Copy all data exactly. Skip pictures.
--------------------------------------------------
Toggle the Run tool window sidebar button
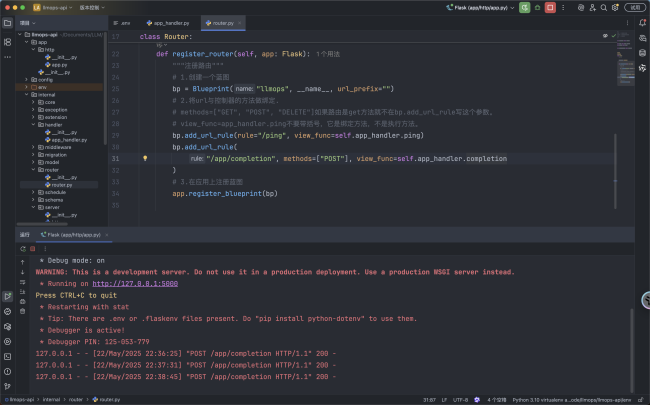The width and height of the screenshot is (650, 405). (7, 297)
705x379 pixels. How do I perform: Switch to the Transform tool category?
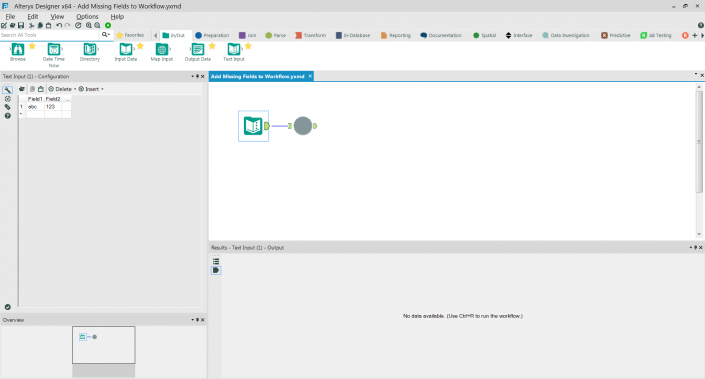click(x=311, y=35)
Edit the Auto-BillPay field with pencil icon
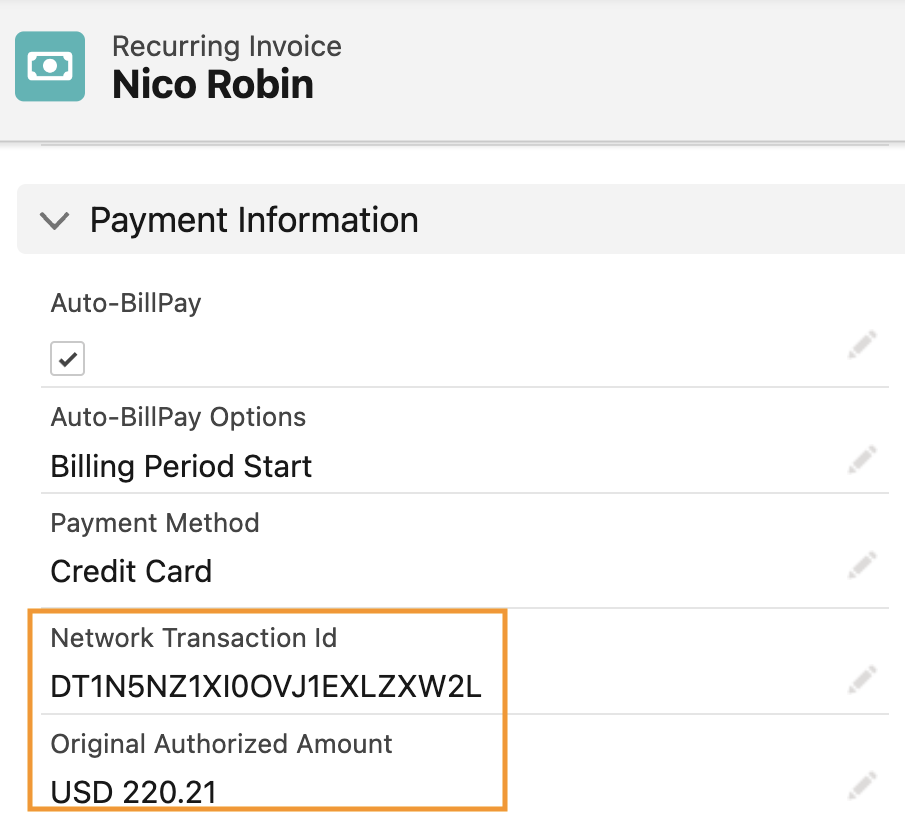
--------------------------------------------------
» WORKED SOLUTION:
Toggle the Run tool window sidebar button
The width and height of the screenshot is (650, 405). (7, 297)
705x379 pixels. How do I perform: Switch to the Transform tool category?
click(x=311, y=35)
Edit the Auto-BillPay field with pencil icon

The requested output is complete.